─── EXTRACTED INFORMATION

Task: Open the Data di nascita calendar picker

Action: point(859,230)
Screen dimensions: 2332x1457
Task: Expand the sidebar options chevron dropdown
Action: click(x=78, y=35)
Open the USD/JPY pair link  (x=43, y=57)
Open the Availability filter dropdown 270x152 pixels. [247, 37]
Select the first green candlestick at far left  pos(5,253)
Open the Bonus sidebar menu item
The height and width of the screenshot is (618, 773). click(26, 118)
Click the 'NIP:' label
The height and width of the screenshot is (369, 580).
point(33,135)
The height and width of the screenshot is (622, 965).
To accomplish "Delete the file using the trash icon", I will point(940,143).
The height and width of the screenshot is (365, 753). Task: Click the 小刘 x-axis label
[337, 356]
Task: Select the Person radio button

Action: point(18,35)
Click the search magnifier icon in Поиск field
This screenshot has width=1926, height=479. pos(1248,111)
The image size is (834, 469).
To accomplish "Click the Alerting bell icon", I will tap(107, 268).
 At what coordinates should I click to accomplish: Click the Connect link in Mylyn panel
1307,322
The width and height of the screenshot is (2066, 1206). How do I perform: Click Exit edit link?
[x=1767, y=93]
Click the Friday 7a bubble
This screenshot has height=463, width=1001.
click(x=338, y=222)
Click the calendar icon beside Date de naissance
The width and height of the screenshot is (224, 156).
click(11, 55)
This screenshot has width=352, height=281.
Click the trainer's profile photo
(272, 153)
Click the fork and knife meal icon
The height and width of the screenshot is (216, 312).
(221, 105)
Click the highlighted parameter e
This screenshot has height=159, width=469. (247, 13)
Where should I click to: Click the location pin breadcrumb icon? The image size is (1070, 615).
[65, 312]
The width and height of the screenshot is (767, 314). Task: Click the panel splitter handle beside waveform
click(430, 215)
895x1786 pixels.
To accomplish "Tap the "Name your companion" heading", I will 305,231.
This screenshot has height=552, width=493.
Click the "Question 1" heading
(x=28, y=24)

──────

▸ **WHAT YOU SHOULD DO**: Copy all of the data above line for line, without changing anything.

▸ **EXERCISE RESPONSE**:
Task: Open the Data di nascita calendar picker

Action: point(859,230)
Screen dimensions: 2332x1457
Task: Expand the sidebar options chevron dropdown
Action: click(x=78, y=35)
Open the USD/JPY pair link  (x=43, y=57)
Open the Availability filter dropdown 270x152 pixels. [247, 37]
Select the first green candlestick at far left  pos(5,253)
Open the Bonus sidebar menu item
The height and width of the screenshot is (618, 773). click(26, 118)
Click the 'NIP:' label
The height and width of the screenshot is (369, 580).
point(33,135)
The height and width of the screenshot is (622, 965).
To accomplish "Delete the file using the trash icon", I will point(940,143).
The height and width of the screenshot is (365, 753). Task: Click the 小刘 x-axis label
[337, 356]
Task: Select the Person radio button

Action: point(18,35)
Click the search magnifier icon in Поиск field
This screenshot has width=1926, height=479. pos(1248,111)
The image size is (834, 469).
To accomplish "Click the Alerting bell icon", I will tap(107, 268).
 At what coordinates should I click to accomplish: Click the Connect link in Mylyn panel
1307,322
The width and height of the screenshot is (2066, 1206). How do I perform: Click Exit edit link?
[x=1767, y=93]
Click the Friday 7a bubble
This screenshot has height=463, width=1001.
click(x=338, y=222)
Click the calendar icon beside Date de naissance
The width and height of the screenshot is (224, 156).
click(11, 55)
This screenshot has width=352, height=281.
Click the trainer's profile photo
(272, 153)
Click the fork and knife meal icon
The height and width of the screenshot is (216, 312).
(221, 105)
Click the highlighted parameter e
This screenshot has height=159, width=469. (247, 13)
Where should I click to: Click the location pin breadcrumb icon? The image size is (1070, 615).
[65, 312]
The width and height of the screenshot is (767, 314). Task: Click the panel splitter handle beside waveform
click(430, 215)
895x1786 pixels.
To accomplish "Tap the "Name your companion" heading", I will 305,231.
This screenshot has height=552, width=493.
Click the "Question 1" heading
(x=28, y=24)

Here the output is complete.